In recent weeks and months, grumbling from Chinese diplomats and state media about how Western media report prejudicially on China has been nearly constant. In many cases, these criticisms have not just addressed particular cases of reporting but have sought to broadly undermine the credibility of the Western practice and experience of journalism – depicting it as hypocritical, corrupted by capital, and doing the bidding of foreign governments bent on “interference” and containment.
One particular aspect of China’s continued attack on Western journalism that might puzzle outside observers is the insistence at the highest-levels of the Party-state press apparatus that the CCP upholds the principles of “objectivity, impartiality, truth and accuracy” – as a commentary in the People’s Daily argued back in February in the midst of the storm over Ofcom’s decision to withdraw the UK broadcast license for CGTN.
At a press conference this week, MOFA spokesperson Hua Chunying too threw the old ideal of “objectivity” back in the face of the Western press, saying, as she accused the Wall Street Journal of ‘smearing the safety and effectiveness of Chinese vaccines,” that she hoped “media organizations can follow the principles of authenticity, objectivity and justice, [and] report on the epidemic and vaccines in an impartial and fact-based manner.”
China’s talk of objectivity seems like rank hypocrisy until you have a better grasp of what officials and official media actually mean by this word. So what does it mean, in the CCP political context, to be “objective”?
In his excellent review of the writings of Eileen Chang, Perry Link one wrote that everything in Communist China worked “under blankets of jargon.” In this world, in which the control of language remained central to political rule, people were immersed and educated in the vocabulary of pretense. “There are certain things you are supposed to say and certain ways you are supposed to say them,” Link wrote. “‘Tell the truth!’ is a command that you recite your lies correctly.”
Link’s observations, and the insights to be gleaned from Chang’s prose, remain as relevant today as they were six years ago or sixty. In Xi Jinping’s “new era,” as in Mao’s day, the truth is determined by the Party. The most fundamental truth, moreover, is the centrality of the Party itself, which is why the project of “telling China’s story well” is formally tied, clear as day in the official discourse, to the Party and its narrative of competence and legitimacy.

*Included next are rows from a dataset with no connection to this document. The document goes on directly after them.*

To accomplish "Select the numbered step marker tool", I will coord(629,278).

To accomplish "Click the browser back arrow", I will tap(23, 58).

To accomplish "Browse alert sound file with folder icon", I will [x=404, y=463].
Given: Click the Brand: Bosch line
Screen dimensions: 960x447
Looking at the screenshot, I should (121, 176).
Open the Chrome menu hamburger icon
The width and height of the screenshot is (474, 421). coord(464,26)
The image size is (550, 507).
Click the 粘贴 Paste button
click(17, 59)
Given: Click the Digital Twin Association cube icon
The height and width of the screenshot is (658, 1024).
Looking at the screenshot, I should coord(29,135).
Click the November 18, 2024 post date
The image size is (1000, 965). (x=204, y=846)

If the truth is defined as the story of the Party’s competence, then the failure to tell that story – to “inject more positive energy,” as Hua said this week – is to lack objectivity. But we can understand this logic also by peeling away those “blankets of jargon.”
In 2019, an article in the Guangming Daily newspaper, published by the Central Propaganda Department, laid out the key points on information control as reflected in a decision from the Fourth Plenum of the 19th Central Committee of the CCP, which spoke of “improving the system of public opinion channelling for correct guidance” (完善坚持正确导向的舆论引导工作机制). This phrase contains two key terms in the press control lexicon, “correct guidance of public opinion” (正确舆论导向) and “public opinion channelling” (舆论引导), both essentially pointing to the need for the CCP to control the process of agenda-setting and maintain regime stability through the management of news and information, with Party-state media playing a core role in guiding the agenda on breaking stories and hot-button issues.
In a section on “emphasizing positive news” (坚持正面宣传为主), another press control principle emerging in the aftermath of the June 4th crackdown in 1989, and which Xi Jinping stressed as a lynchpin of news and propaganda policy in both 2013 and 2016, the Guangming Daily article wrote:
The emphasis on positive propaganda means objectively reflecting the mainstream and essence of contemporary Chinese society, as well as the need to stimulate the powerful force of the entire Party and entire society to unite and advance, overcoming the various difficulties and challenges we face. Adhering to positive propaganda demands that we focus on the Chinese path, on Chinese theory, on the Chinese system, the Chinese spirit, on Chinese strengths, and that we properly explain and propagate Xi Jinping Thought on Socialism with Chinese Characteristics for the New Era . . .
Here we can see clearly how Party-state propaganda, emphasizing positives, is regarded by the CCP as an “objective reflection” of Chinese society. The notion here of the “mainstream” also refers back to the Party’s dominance of the agenda.
Creating social cohesion and political legitimacy through the manufacture of “mainstream” views of the positivity of the path and the system is the point of journalism for the Party.